Atrio con impluvium, mosaici e la statua di Silvano
Lo scavo, diretto dall'archeologa Alessia Contino, ha individuato l'atrio della villa con impluvium centrale e decorazioni a motivi geometrici e vegetali. Attorno al cortile si sviluppano vani pavimentati a mosaico e ambienti riferibili alle attività produttive del complesso.
Tra i materiali rinvenuti emerge una statua frammentaria in marmo bianco che raffigura un personaggio barbuto con un piccolo animale domestico, vitello o maialino: gli archeologi la identificano provvisoriamente con Silvano, divinità agreste del mondo rurale latino. La villa è inserita nel contesto di Lorium, antica proprietà imperiale lungo la via Aurelia frequentata da Adriano, da Antonino Pio (che vi morì nel 161 d.C.) e da Marco Aurelio. La qualità delle decorazioni musive e pittoriche, sottolinea la Soprintendenza, riconduce a proprietari dell'aristocrazia romana vicini al demanio imperiale.
Cosa raccontano i numeri 2024 dei Carabinieri TPC
La scoperta di Castel di Guido non è venuta alla luce per una campagna programmata: l'innesco è stato uno scavo clandestino segnalato dal territorio. È il fronte ordinario del lavoro del Comando Carabinieri Tutela Patrimonio Culturale, bilancio 2024. Nell'anno appena chiuso i Carabinieri TPC hanno deferito 127 persone proprio per scavo clandestino e recuperato 19.505 reperti archeologici integri, 13.916 frammentati e 10.887 monete: in totale oltre 44.000 reperti archeologici sottratti al mercato illecito.

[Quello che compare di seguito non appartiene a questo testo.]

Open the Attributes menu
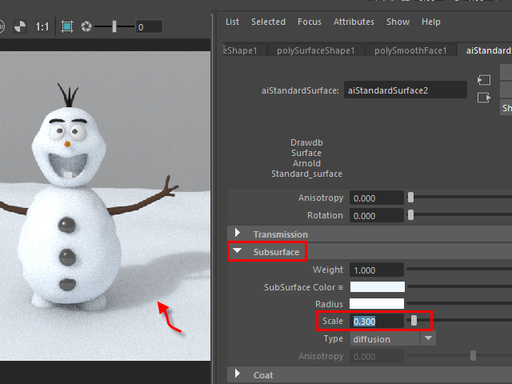Image resolution: width=512 pixels, height=384 pixels. click(354, 22)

L'attività complessiva ha riconsegnato allo Stato 80.437 beni culturali per un valore stimato di 129,6 milioni di euro, con 1.874 controlli mirati nelle aree archeologiche: quasi cinque al giorno. Tradotto: l'intervento di Castel di Guido non è un'eccezione, è il modello che si ripete quasi quotidianamente in tutta la penisola, e in cui la denuncia da parte di chi vive il territorio resta il primo anello della catena di tutela. Cambia, qui, l'esito narrativo: la villa che gli scavatori abusivi cercavano è diventata un cantiere ufficiale e ora aprirà al pubblico, con un percorso pensato per i cittadini anziché per il mercato nero, esattamente come accaduto nei mesi scorsi con l'affresco dionisiaco riemerso nella Villa dei Misteri di Pompei.

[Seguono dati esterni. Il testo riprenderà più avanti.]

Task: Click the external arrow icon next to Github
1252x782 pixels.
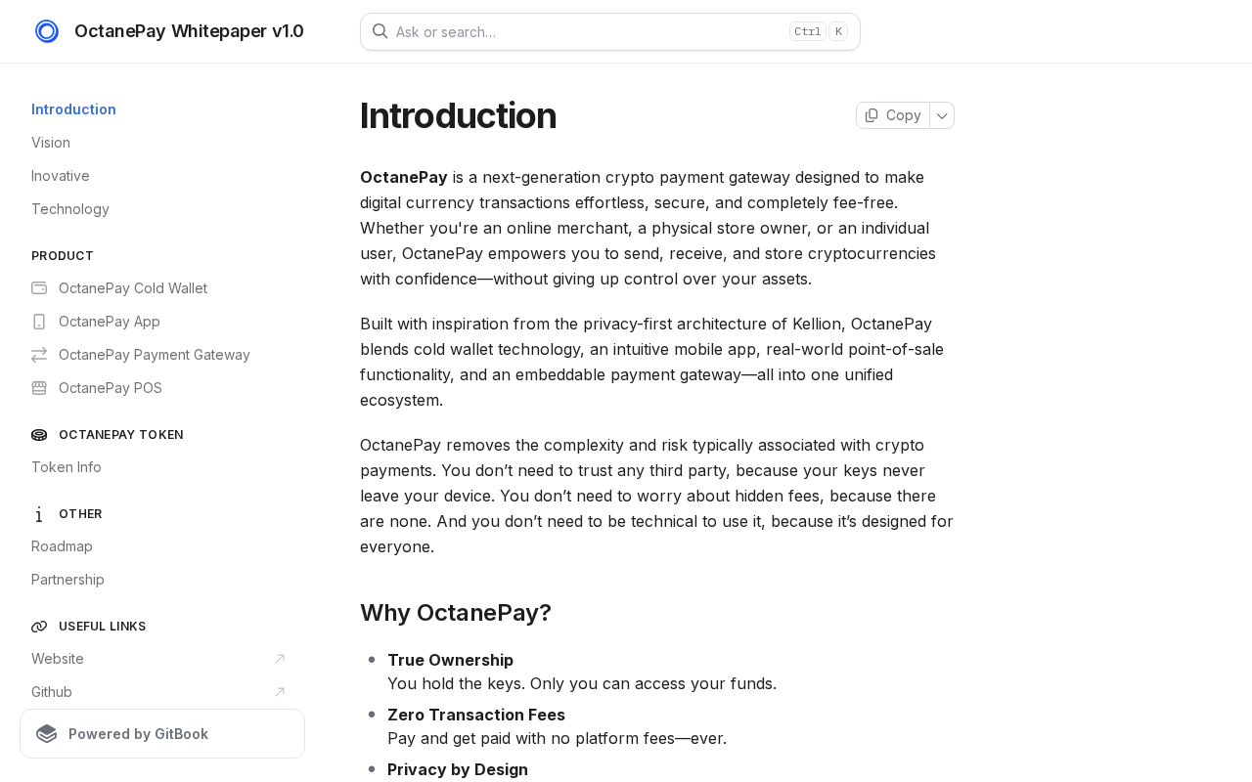Action: click(280, 692)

Open day del 20 giugno: trekking di un chilometro
La Soprintendenza Speciale di Roma ha programmato due visite guidate gratuite sabato 20 giugno, alle 17.00 e alle 18.15. Il percorso è un trekking archeologico di circa un chilometro e dura tra l'ora e mezza e le due ore: punto d'incontro all'incrocio fra via di Castel di Guido e via Quarto delle Colonne, prenotazione obbligatoria su Eventbrite. Ai visitatori sono richiesti abbigliamento e scarpe adeguate al terreno e una scorta d'acqua.
La scelta di restituire subito lo scavo ai cittadini, prima che la villa entri nella fase di studio e restauro pluriennale, ricalca l'approccio già visto nella visita del ministro Giuli a Pompei per la sala affrescata: aprire il cantiere quando il pubblico può ancora vedere il lavoro in corso, non solo il prodotto finito. È la stessa logica con cui altre iniziative culturali sono uscite dagli spazi istituzionali e hanno raggiunto direttamente la cittadinanza, dal patrimonio archeologico al manifesto di Andrea Villa esposto a Torino.
La perimetrazione completa della villa richiederà ulteriori campagne di scavo nei prossimi mesi. Per chi non riesce a partecipare all'open day, le indagini sul sito proseguiranno e i mosaici sono già in corso di restauro: il prossimo passo, secondo la Soprintendenza, è capire quanto si estende davvero la struttura sotto la tenuta agricola di Castel di Guido.